The Wall Street Journal reported that existing restrictions on doing business with the Islamic Republic made it necessary for Boeing and other American companies to obtain special permissions from the Treasury Department, the State Department, and Congress. And with Congress firmly in the hands of Republican allies, Trump could wield tremendous influence over all of these. As the world waits to see how Trump utilizes this influence, most American businesses remain in a sort of holding pattern with regard to their prospective deals in Iran, according to the same Wall Street Journal pieces.

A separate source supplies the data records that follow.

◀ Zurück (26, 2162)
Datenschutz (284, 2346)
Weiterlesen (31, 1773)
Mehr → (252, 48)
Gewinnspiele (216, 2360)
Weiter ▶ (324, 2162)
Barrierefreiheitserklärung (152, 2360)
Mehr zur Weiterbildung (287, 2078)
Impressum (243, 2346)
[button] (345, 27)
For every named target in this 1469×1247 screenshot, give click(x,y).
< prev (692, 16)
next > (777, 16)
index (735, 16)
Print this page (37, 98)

Trump’s decisions on the Boeing deal and the JCPOA may serve as significant precursors for his overall approach to Iran policy. It is well understood that that policy will be a great deal more aggressive than the Obama administration policies which made the JCPOA possible and ultimately pushed it through the approval process. And the possibility of significant confrontation between Iran and the US under Trump seems to increase with each new public statement from either side.
On one hand, some of Trump’s closest advisors and most ardent supporters are urging him to make a priority of exhibiting control over the Islamic Republic. This point of view was expressed, for instance, by former CIA director and Trump foreign policy advisor James Woolsey on CNN, when he told host Fareed Zakaria that Iran was the most dangerous country in the world. He cited the Islamic Republic’s ongoing reliance on the slogans of “death to America” and “death to Israel,” as well as to the increase in Iranian cyberattacks against Western espionage, and the widely held belief that Tehran still intends to obtain nuclear weapons capability.

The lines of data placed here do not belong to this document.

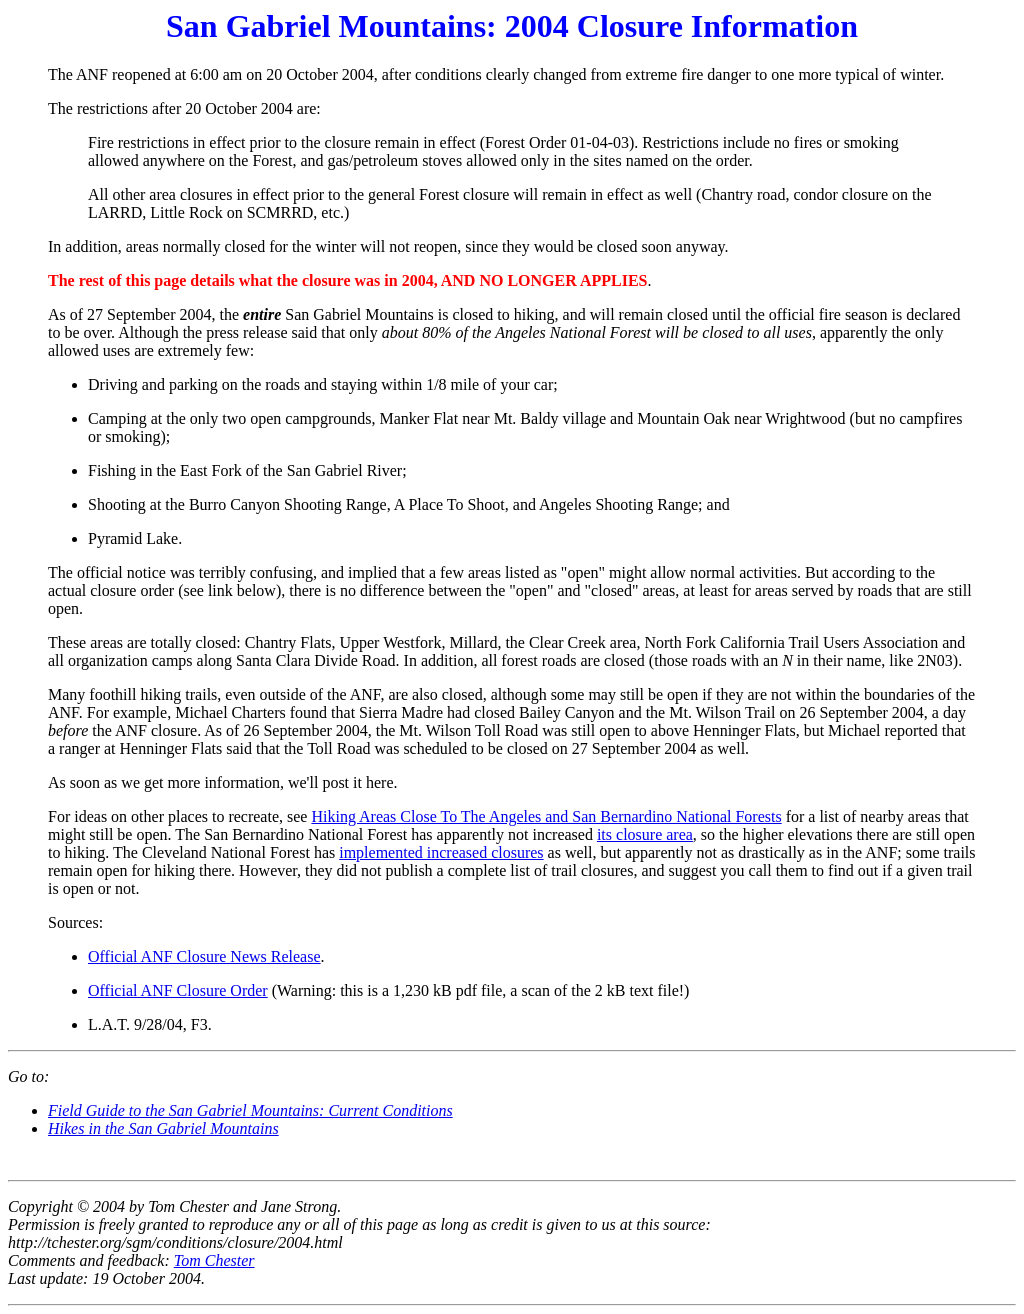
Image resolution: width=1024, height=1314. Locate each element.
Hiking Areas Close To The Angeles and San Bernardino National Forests (546, 816)
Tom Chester (214, 1260)
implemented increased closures (441, 852)
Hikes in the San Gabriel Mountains (163, 1128)
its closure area (645, 834)
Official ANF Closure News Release (204, 956)
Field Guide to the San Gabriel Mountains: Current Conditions (250, 1110)
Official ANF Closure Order (178, 990)
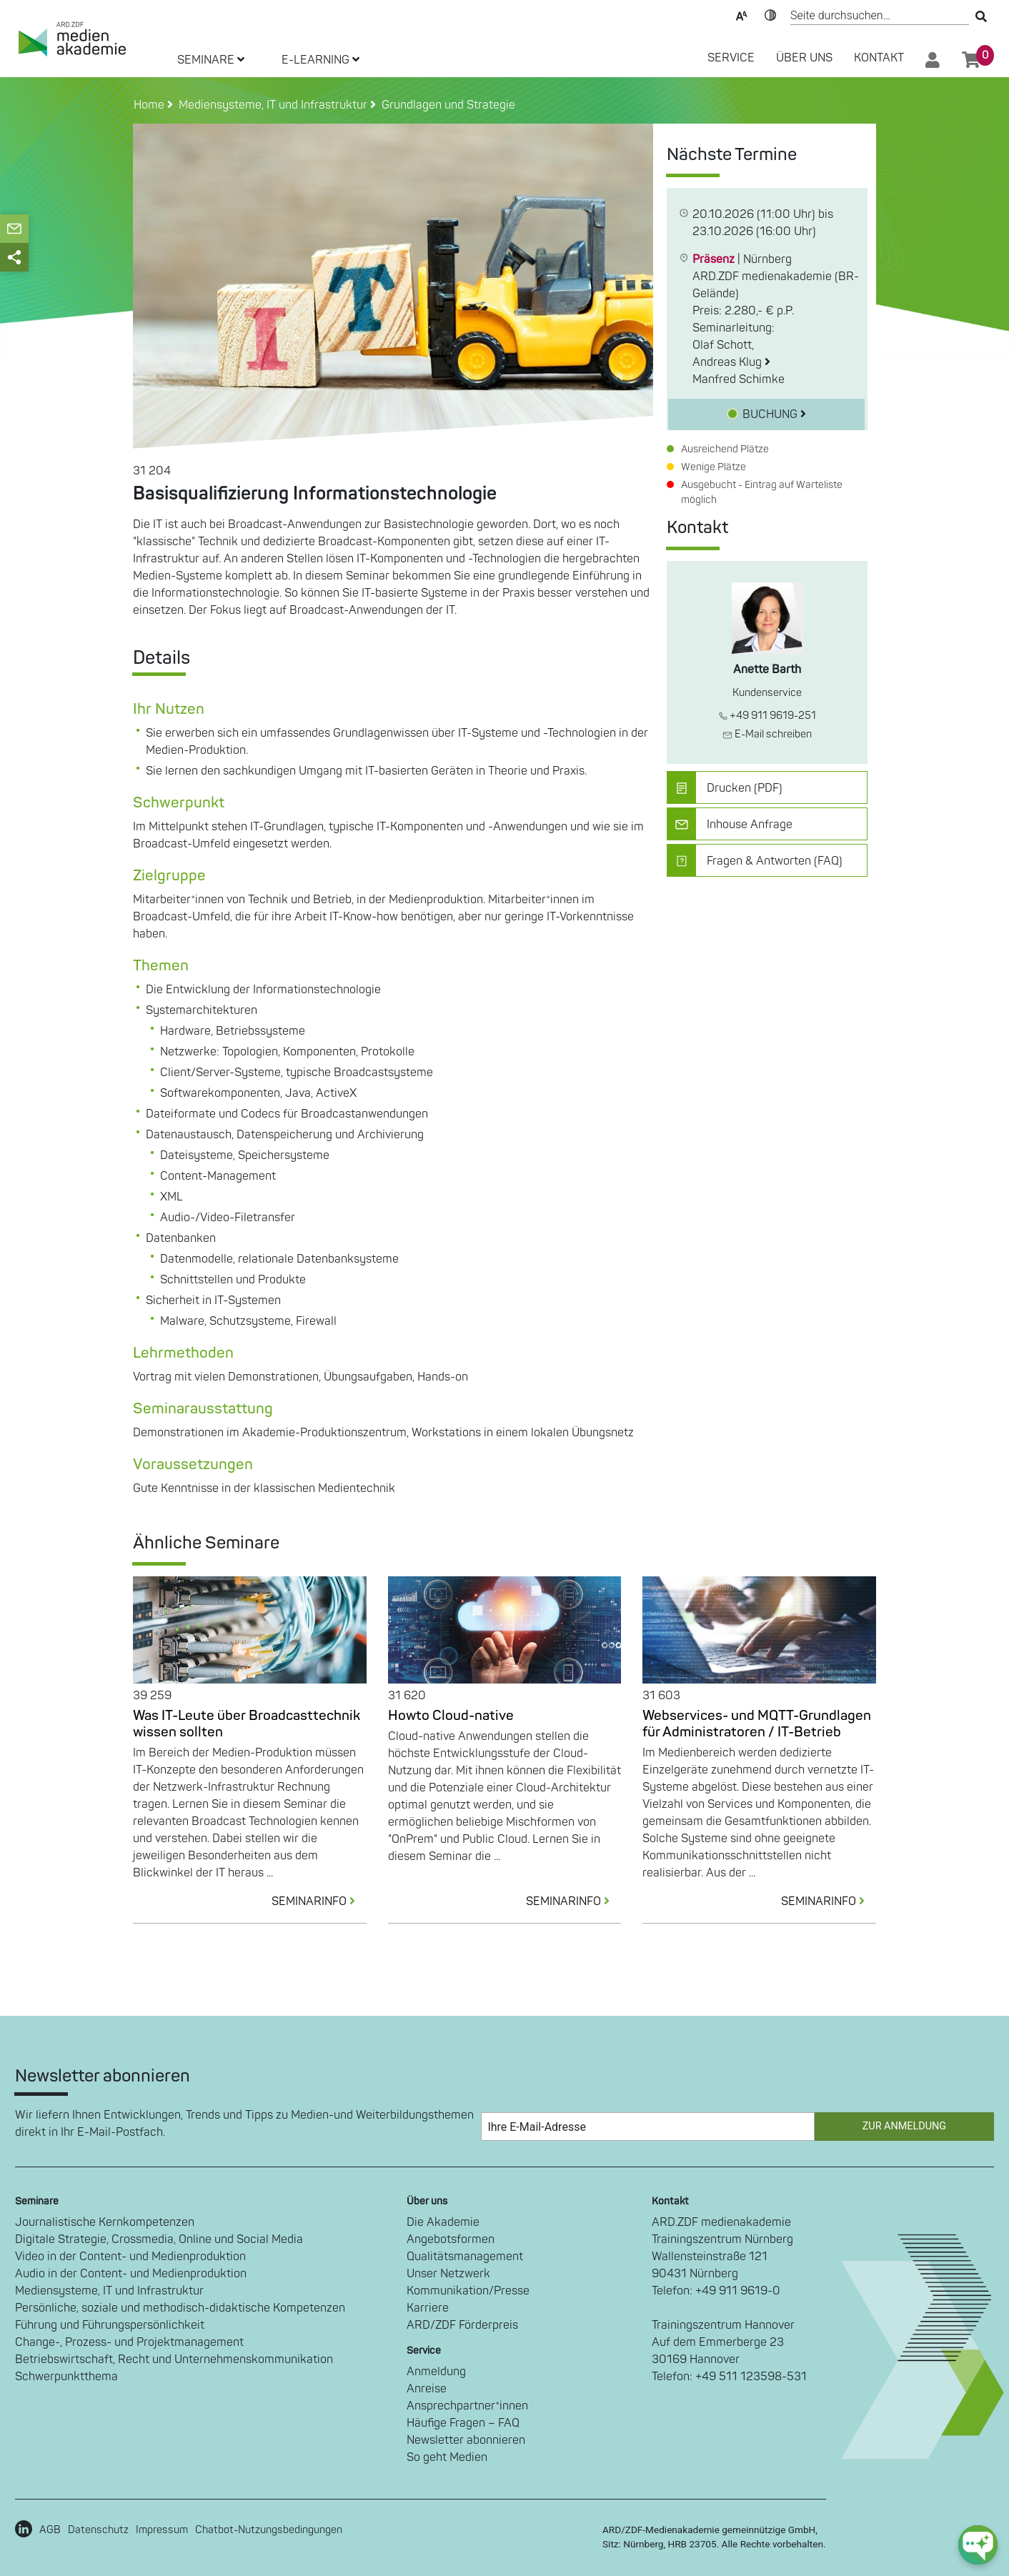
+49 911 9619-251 (767, 716)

Meanwhile, some of these threats continue to be proudly acknowledged by Iranian officials such as Defense Minister Hossein Dehqan. The Daily Mail reported on Monday that Dehqan had both responded to and further instigated the supposed danger of war with the US once Donald Trump assumes the presidency. While pointing to Trump’s aggressive streak, Dehqan also suggested that a calculation of the costs and benefits would lead Trump to back down from the threat of war, because any such war would “mean the destruction of the Zionist regime,” i.e. Israel.
Reuters added that Dehqan had also warned that a war between Iran and the US would engulf the entire region and would also destroy the smaller Arab kingdoms, namely the United Arab Emirates, Qatar, and Bahrain. These countries and their larger allies have clearly been aware of an increase in Iranian influence and regional aggression in the wake of the JCPOA. For this reason, many traditional US allies in the Middle East can be expected to eagerly embrace a shift away from the policies of the Obama administration. But it still remains to be seen what sort of shift the Trump administration will offer, as well as what sort of input he will accept from Israel and the Arab Kingdoms that have tended to see themselves as enemies of the Jewish state.